TikTok - you know, the platform of short videos with crazy dances and challenges for young people between 10 and 19 - is also becoming increasingly interesting for businesses. Compared to other social channels, it is easier to go viral and there are more and more opportunities to advertise. Especially if your company wants to reach a younger target group, it can be a good addition to your social media strategy. But unfortunately, it is not all rosy. TikTok has regularly been in the news negatively recently about their privacy policies. Is it really wise to use TikTok for marketing purposes? Because what do they actually do with all the user data they collect? We catch you up.
Data & privacy
TikTok collects data to create a good profile of its users. They want to know which videos a user likes so they can show relevant videos. To find out, they collect as much data as possible. For instance, they store users' location every 30 seconds and install browser trackers to follow internet activity. So they are constantly aware of where their users are and what they are doing online.

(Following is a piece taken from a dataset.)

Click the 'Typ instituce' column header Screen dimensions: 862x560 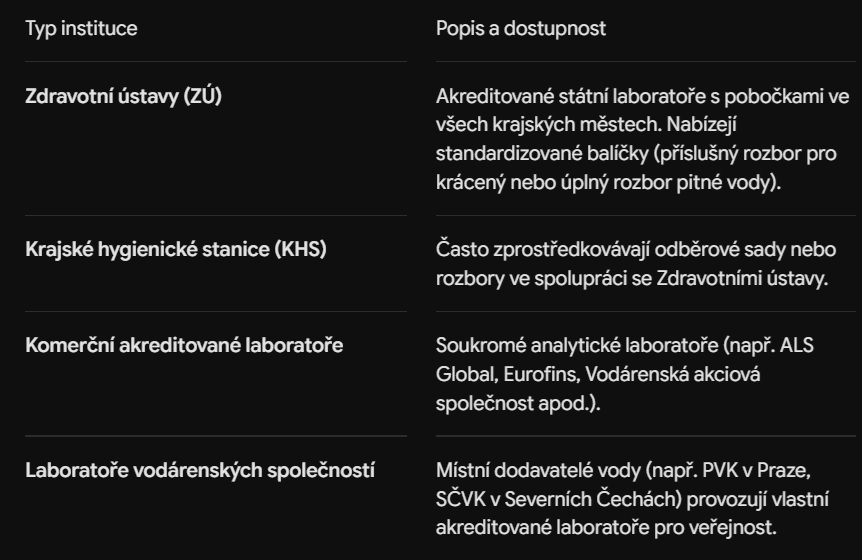(81, 29)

Once you create an account as a user, all features have to be unlocked. This forces you to accept personalized ads and automatically sets your profile to public. Many young people don't think about adjusting this because they are simply unaware of their privacy, however, on TikTok, this has quite some implications. Because in addition to all videos from public profiles being visible to everyone, they can also be downloaded by just about anyone. Although you can adjust privacy settings, the options to protect your privacy are limited even there and TikTok collects data without you being able to change it.
Who uses your data?
Besides using this information, themselves, it can of course be used for other purposes. And that's exactly where the shoe pinches. TikTok is owned by ByteDance. As this is a Chinese technology company, they may be required by the Chinese government to share all their data. Thus, an entire country will have all user data at its disposal. What exactly they can do with that remains to be seen, but it doesn't really make one feel comfortable. And that also makes TikTok different (read: riskier) than other social media channels, which are of course also more often under fire when it comes to privacy.
For this reason, TikTok is being banned in more and more countries, with the US being a big example. In the Netherlands it is not that far yet, but it does make you think. Will you use TikTok for your business now that you have this information? We are curious!